[What to do] From the line that contains "Prodotti (1365, 84)" to the final line of the entries below, write out every line exactly as it appears, and nothing else.

Recorded data
* * * * * * * * *

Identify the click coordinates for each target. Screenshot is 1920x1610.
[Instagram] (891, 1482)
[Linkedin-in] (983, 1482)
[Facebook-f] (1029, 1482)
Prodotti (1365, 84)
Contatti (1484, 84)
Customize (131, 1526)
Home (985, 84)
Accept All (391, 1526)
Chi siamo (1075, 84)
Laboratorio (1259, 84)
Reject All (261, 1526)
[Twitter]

* * * * * * * * *

[Response to the task]
Prodotti (1365, 84)
Contatti (1484, 84)
Customize (131, 1526)
Home (985, 84)
Accept All (391, 1526)
Chi siamo (1075, 84)
Laboratorio (1259, 84)
Reject All (261, 1526)
[Twitter]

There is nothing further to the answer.